Reading text –
★ ★ ★ ★ ★

That the Bill be referred to the Select Committee on Finance, Public Expenditure and Reform, and Taoiseach pursuant to Standing Orders 95(3)(a) and 178(1).

Many people will be aware that I have spoken many times in this House on the need for transparency in Government spending and also the need to deliver fairness and equity in Government decision-making. My entry into politics has largely been generated from my awareness of a continuing lack of balance and fairness in regional infrastructure spend and socioeconomic spending. The very recent exposés on the bike shed, modular homes and security huts, etc., show that now more than ever, we need new frameworks to interrogate spending on public infrastructure and value-for-money propositions.

I have pleasure today in referring the Capital Supply Service and Purpose Report Bill 2023 to the select committee. I thank my Regional Group colleague, Cáit Nic Amhlaoibh, our PA, for the support in getting the Bill to this point. I also sincerely acknowledge the help of the Office of Parliamentary Legal Advisers, OPLA, and the Parliamentary Budget Office in helping to draft this Bill.

★ ★ ★ ★ ★

Supplied data –
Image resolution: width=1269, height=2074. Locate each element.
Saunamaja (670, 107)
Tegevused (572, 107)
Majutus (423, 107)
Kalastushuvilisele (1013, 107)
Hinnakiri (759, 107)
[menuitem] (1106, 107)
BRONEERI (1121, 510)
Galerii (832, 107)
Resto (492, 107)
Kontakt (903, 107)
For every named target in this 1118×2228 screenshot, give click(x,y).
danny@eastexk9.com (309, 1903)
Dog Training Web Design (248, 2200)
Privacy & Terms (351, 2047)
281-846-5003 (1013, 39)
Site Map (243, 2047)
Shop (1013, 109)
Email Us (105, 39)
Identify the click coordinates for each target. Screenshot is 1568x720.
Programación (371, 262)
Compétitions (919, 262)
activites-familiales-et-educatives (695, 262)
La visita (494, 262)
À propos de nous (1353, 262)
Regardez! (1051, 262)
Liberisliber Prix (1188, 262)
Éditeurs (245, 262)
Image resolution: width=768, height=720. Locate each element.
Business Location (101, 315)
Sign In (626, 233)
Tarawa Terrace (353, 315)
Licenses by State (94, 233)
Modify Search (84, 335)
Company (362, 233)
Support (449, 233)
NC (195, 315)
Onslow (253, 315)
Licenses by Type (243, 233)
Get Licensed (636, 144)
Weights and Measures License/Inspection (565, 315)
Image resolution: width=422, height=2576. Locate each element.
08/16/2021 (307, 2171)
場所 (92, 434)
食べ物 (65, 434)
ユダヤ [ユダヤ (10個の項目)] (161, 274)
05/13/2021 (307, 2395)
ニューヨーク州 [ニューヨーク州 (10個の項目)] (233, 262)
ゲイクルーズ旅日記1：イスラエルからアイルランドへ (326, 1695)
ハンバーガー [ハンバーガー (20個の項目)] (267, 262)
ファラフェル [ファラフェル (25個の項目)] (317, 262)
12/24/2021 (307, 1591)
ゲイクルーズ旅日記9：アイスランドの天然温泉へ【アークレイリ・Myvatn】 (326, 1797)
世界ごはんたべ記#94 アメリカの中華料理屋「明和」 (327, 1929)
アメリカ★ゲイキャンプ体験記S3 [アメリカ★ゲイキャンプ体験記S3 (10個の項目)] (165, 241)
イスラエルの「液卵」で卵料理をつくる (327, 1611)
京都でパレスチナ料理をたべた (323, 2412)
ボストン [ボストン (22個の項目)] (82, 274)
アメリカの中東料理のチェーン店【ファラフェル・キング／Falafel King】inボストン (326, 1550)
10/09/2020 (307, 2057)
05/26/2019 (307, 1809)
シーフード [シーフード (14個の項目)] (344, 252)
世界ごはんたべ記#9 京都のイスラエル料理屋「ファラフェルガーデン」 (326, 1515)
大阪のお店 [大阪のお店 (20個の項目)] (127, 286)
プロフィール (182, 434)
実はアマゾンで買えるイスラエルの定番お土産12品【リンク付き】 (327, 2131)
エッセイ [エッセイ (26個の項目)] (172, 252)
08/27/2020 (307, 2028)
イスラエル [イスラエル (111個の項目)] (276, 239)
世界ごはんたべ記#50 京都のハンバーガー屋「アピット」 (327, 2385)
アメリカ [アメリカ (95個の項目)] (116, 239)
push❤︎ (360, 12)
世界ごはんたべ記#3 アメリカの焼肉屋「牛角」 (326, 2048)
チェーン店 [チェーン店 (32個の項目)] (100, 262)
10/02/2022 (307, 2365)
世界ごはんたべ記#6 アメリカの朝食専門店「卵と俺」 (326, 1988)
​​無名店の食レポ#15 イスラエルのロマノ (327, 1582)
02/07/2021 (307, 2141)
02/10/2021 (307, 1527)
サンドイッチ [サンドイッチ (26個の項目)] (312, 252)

★ ★ ★ ★ ★

Problems to work on –
• A. Quote the parliamentary passage from "That the Bill" up to and including "and value-for-money propositions.", word for word.
• B. Multiply each coordinate in the listing's answers by 1.75, rounding to whole numbers with halves going up, and rewrite the lines from the line with "Licenses by State (94, 233)" up to and including the line with "05/13/2021 (307, 2395)", request lines included. Give only those lines.
The listing is unrelated to the parliamentary passage.

The solutions –
• A.
That the Bill be referred to the Select Committee on Finance, Public Expenditure and Reform, and Taoiseach pursuant to Standing Orders 95(3)(a) and 178(1).

Many people will be aware that I have spoken many times in this House on the need for transparency in Government spending and also the need to deliver fairness and equity in Government decision-making. My entry into politics has largely been generated from my awareness of a continuing lack of balance and fairness in regional infrastructure spend and socioeconomic spending. The very recent exposés on the bike shed, modular homes and security huts, etc., show that now more than ever, we need new frameworks to interrogate spending on public infrastructure and value-for-money propositions.

• B.
Licenses by State (165, 408)
Modify Search (147, 586)
Company (634, 408)
Support (786, 408)
NC (341, 551)
Onslow (443, 551)
Licenses by Type (425, 408)
Get Licensed (1113, 252)
Weights and Measures License/Inspection (989, 551)
Image resolution: width=422, height=2576. Locate each element.
08/16/2021 (537, 3799)
場所 (161, 760)
食べ物 (114, 760)
ユダヤ [ユダヤ (10個の項目)] (282, 480)
05/13/2021 (537, 4191)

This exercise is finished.